Wood started swimming as a child in Buxton, a Derbyshire spa town in the East Midlands region of England, following in the footsteps of older sister Lucy.

The pair moved on to the Derventio club where Lucy specialised in backstroke, training in an elite squad that included four-time European and Commonwealth 200br medallist Molly Renshaw and Sarah Vasey, 2018 Commonwealth 50 breaststroke champion.

Lucy called an end to her swimming career in 2014 but the younger Wood continued, cutting a swathe through the junior ranks, guided by Derventio coach Andi Manley.

There were three medals – including 400IM gold – at the 2015 European Games in Baku, Azerbaijan, the event doubling as the European Junior Championships.

Later that year – at the tender age of 16 – Wood moved lock, stock and barrel to Loughborough, sharing a house with 16 rugby players, eight men and eight women.

At the European Junior Championships the following year, Wood won 400IM bronze with her star on the up.

Then came Budapest and a reminder that junior success doesn’t necessarily translate to the same in senior waters.

And it was the 400IM where once she enjoyed trip after trip to international junior podiums that became a barrier that would block her way.

She said:

“I feel like I had everything I wanted as a junior and then when I went to the seniors the 400 medley started to get harder: I feel like when you’re younger the 400 doesn’t bother you.
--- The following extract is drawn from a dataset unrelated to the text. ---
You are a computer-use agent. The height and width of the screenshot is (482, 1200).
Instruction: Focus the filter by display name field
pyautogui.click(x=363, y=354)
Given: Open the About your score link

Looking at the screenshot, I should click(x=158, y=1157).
“I’d feel like I had the best of what I had as a junior and then when I hit senior I was like a little fish in a big pond and it really overwhelmed me.

“I just lost my confidence that it wasn’t as glitz and glam as it was in the junior scene. Now I feel like I am starting to find my feet in the senior scene a bit more.”
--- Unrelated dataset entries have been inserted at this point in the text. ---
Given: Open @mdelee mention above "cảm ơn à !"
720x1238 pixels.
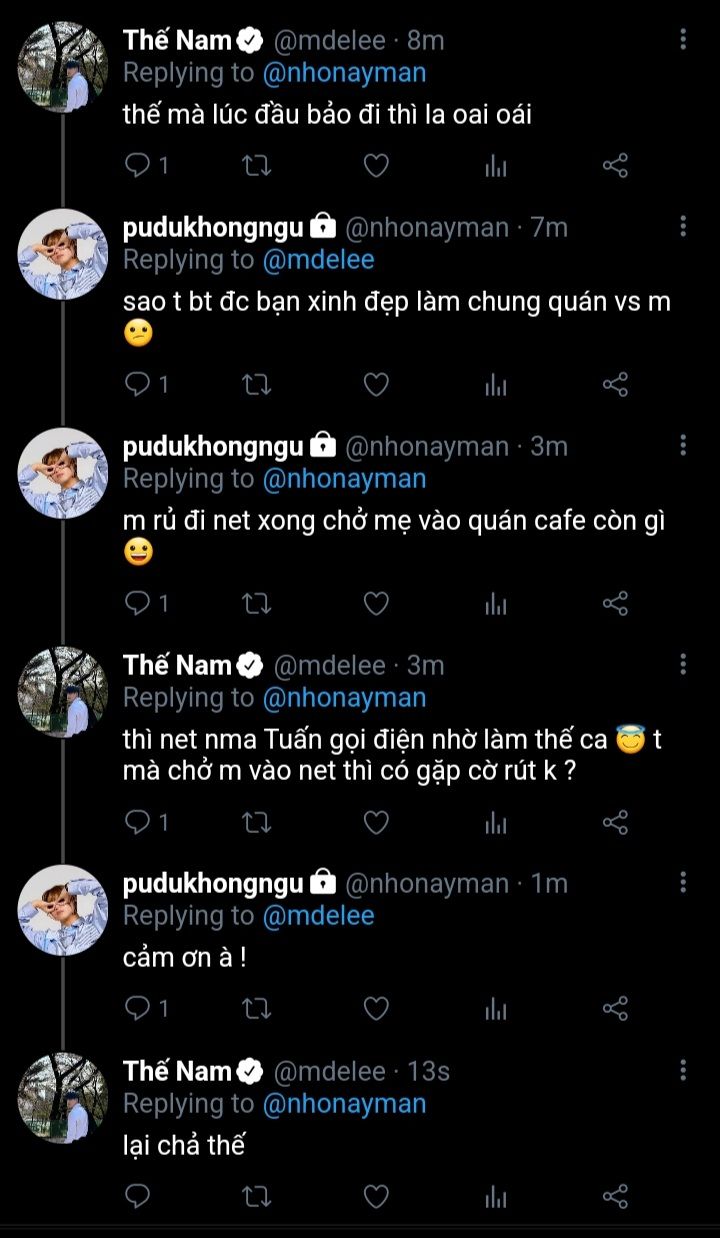Looking at the screenshot, I should click(318, 915).
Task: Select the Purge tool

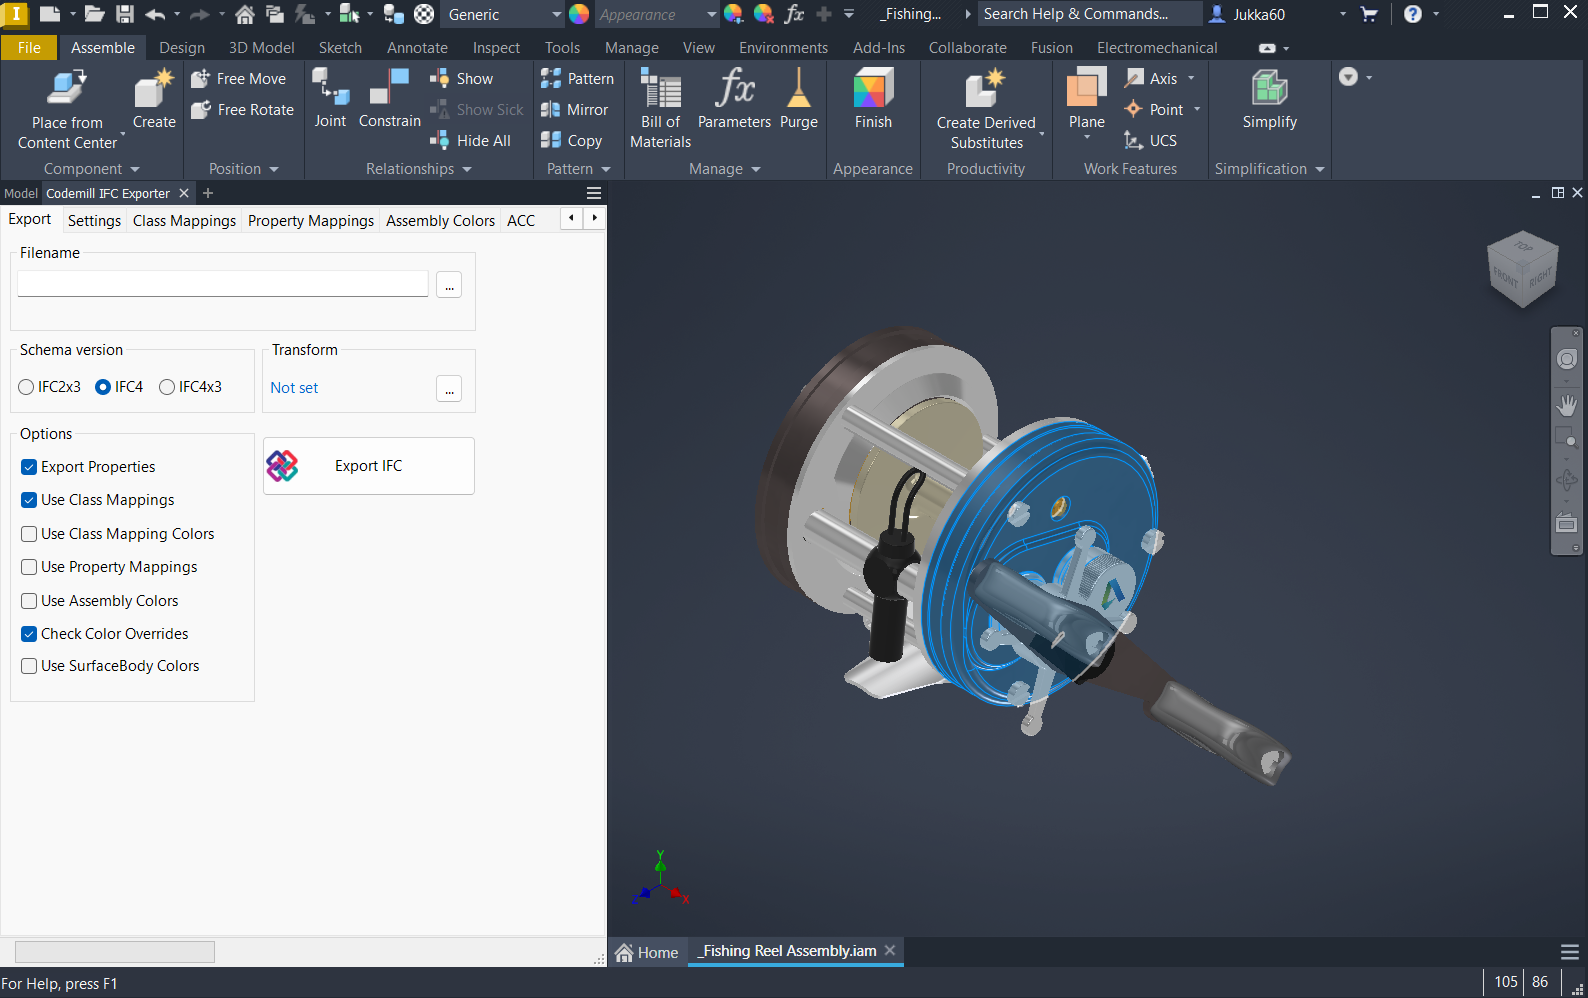Action: coord(798,90)
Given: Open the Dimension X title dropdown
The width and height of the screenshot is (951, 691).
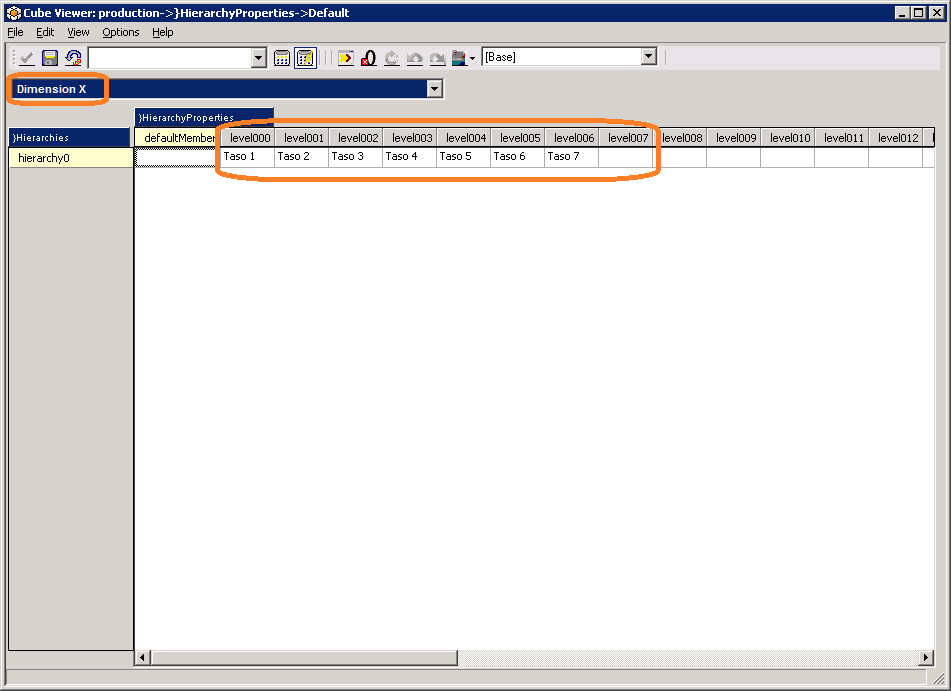Looking at the screenshot, I should 434,89.
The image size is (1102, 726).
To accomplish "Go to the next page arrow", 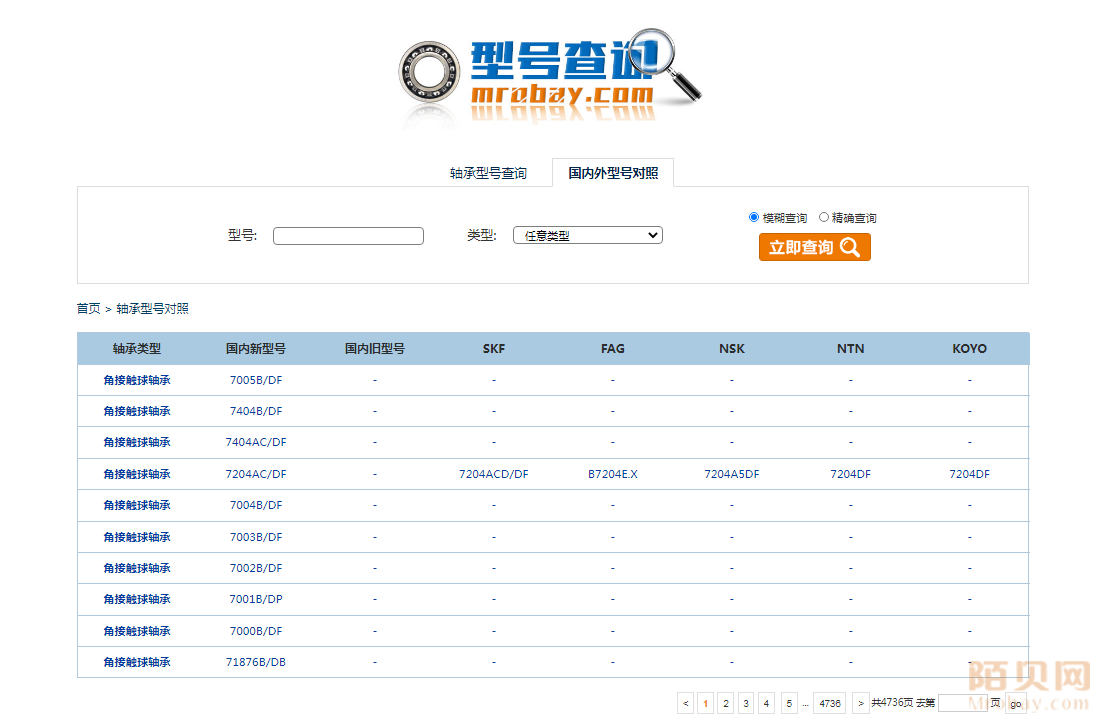I will [x=860, y=703].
Persistence Pays Off And Tokyo Blow Becomes An Opportunity

Wood ploughed on, the words of Hemmings ringing in her ears. It doesn’t always work out first time around he told her, it’s normal for that to happen in your first senior international competition.

It was still a battle but in April 2018 Wood went to the Commonwealth Games in Gold Coast, Australia, where she finished sixth and seventh in the 400 and 200IM respectively.

Four months later and roll on the European Championships in Glasgow. There she was ninth in the 200IM heats but in the two-per-country rule, Wood didn’t progress to the semis as she was fourth of four Britons in the top nine. She was also 10th in the 400IM.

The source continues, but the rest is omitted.